Given instruction 1
Using the commentary, answer each question in a few words:
(a) Which figure does the commentary say there will be none of for the foreseeable future?
(b) Who is said to not be having any of Limbaugh's snake oil?
(c) What did Limbaugh claim the Preamble to the Constitution says?
Given instruction 2
Reproduce word for word the passage of the commentary starting at "MORE: Even Michael" and ending at "from his sort.".
---- Document segment
Basically, Obama is not going to find opposition that is going to operate on the same level that he's woring on -- there will be no Newt Gingrich for the foreseeable future (unless maybe Eric Cantor takes out a second mortgage on his soul from the Devil and gets some gravitas and balls), so why not take on the meanest and ugliest symbol of partisanship there is?
It's pretty clear that Limbaugh has taken the bait, which is unfortunate, since it basically confirms that there really is no more juice left in the conservative movement.

MORE: Even Michael Steele's not having any of Limbaugh's snake oil.


illusory tenant said...

Good post.

In one of those priceless moments, Limbaugh said near the beginning of his endless speech that the Preamble to the Constitution says that “we are endowed by our Creator with certain inalienable rights,” revealing the sort of historical and constitutional illiteracy I have come to expect from his sort.

I noticed this too in one of the reports of Limbaugh's "Castroesque" speech, but decided to give him the benefit of the doubt, as he was talking about both documents at the same time.
--------
---- Dataset extract
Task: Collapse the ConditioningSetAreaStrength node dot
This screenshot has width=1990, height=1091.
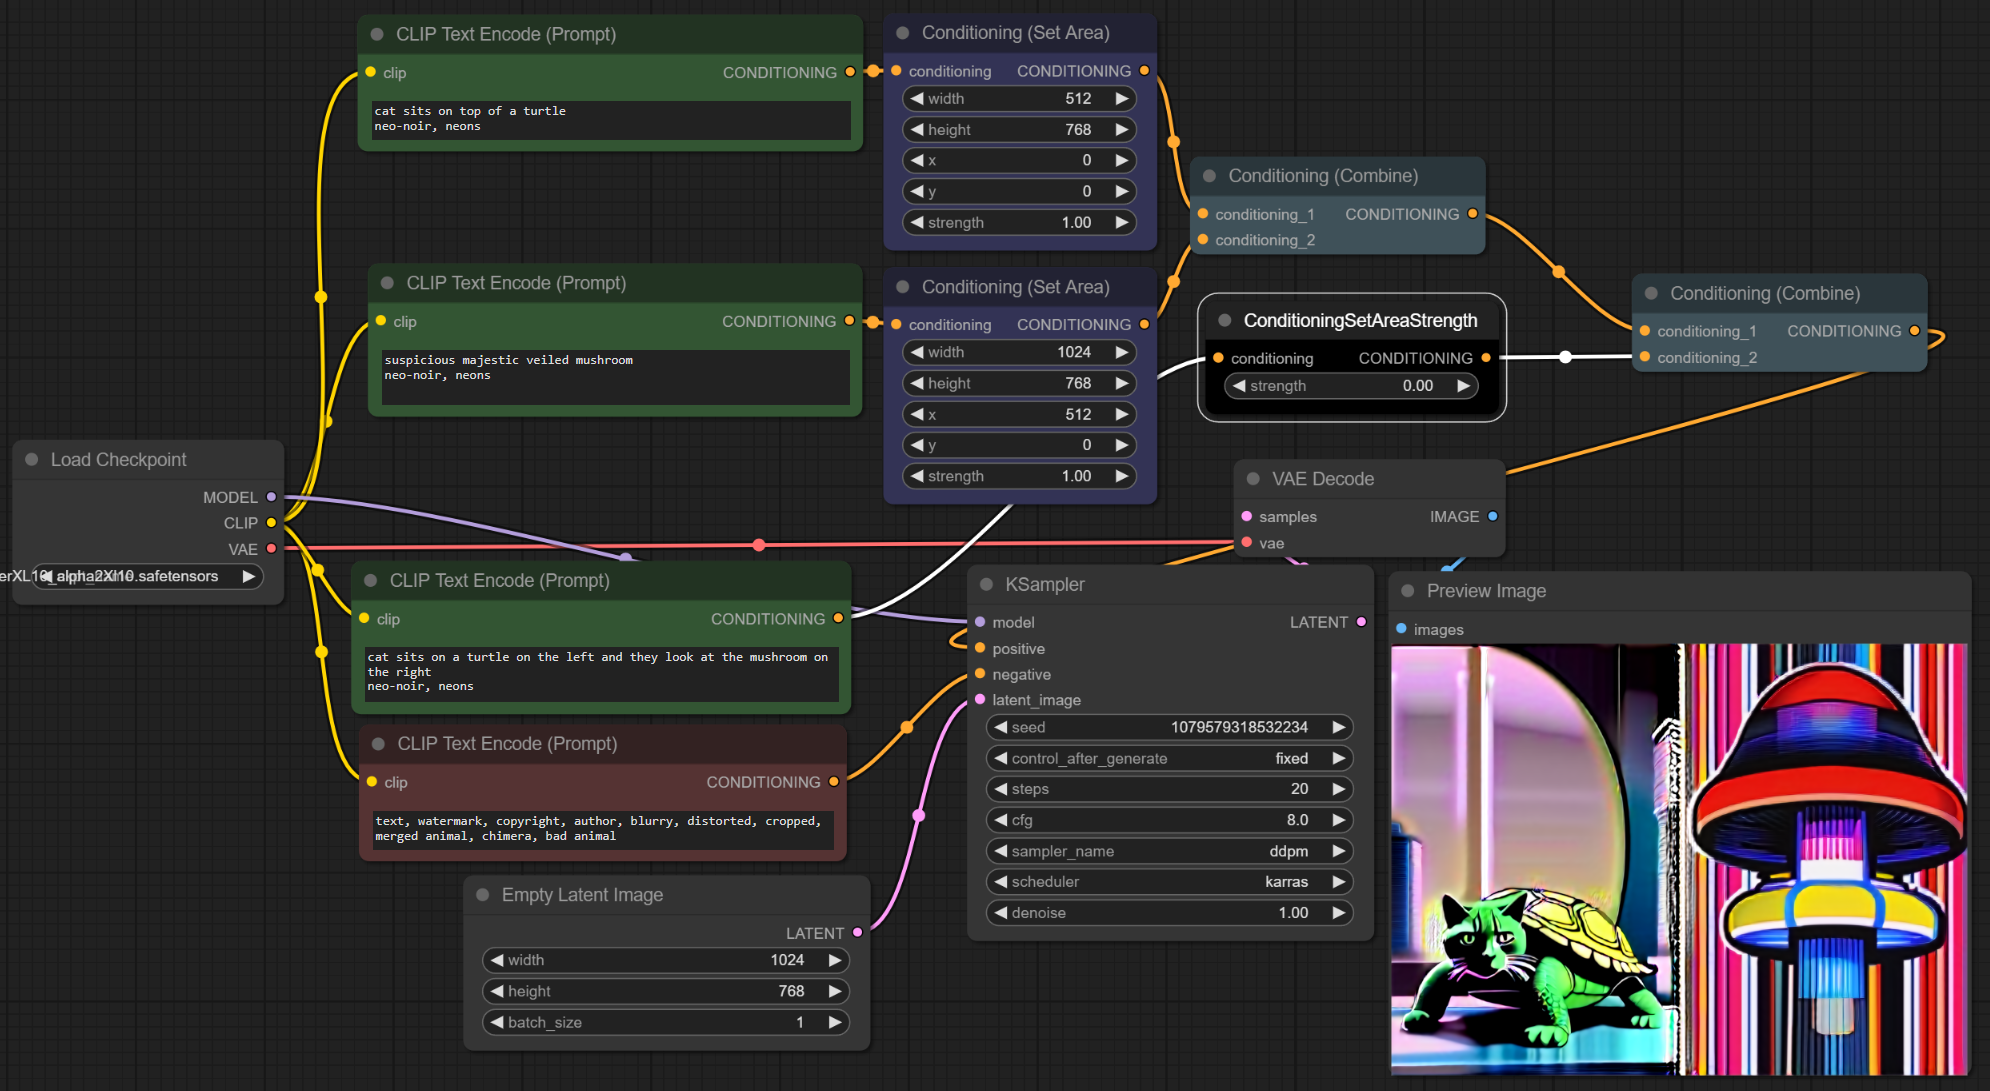Action: point(1224,320)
--------
Task solution 1
(a) Newt Gingrich
(b) Michael Steele
(c) That "we are endowed by our Creator with certain inalienable rights."

Task solution 2
MORE: Even Michael Steele's not having any of Limbaugh's snake oil.


illusory tenant said...

Good post.

In one of those priceless moments, Limbaugh said near the beginning of his endless speech that the Preamble to the Constitution says that “we are endowed by our Creator with certain inalienable rights,” revealing the sort of historical and constitutional illiteracy I have come to expect from his sort.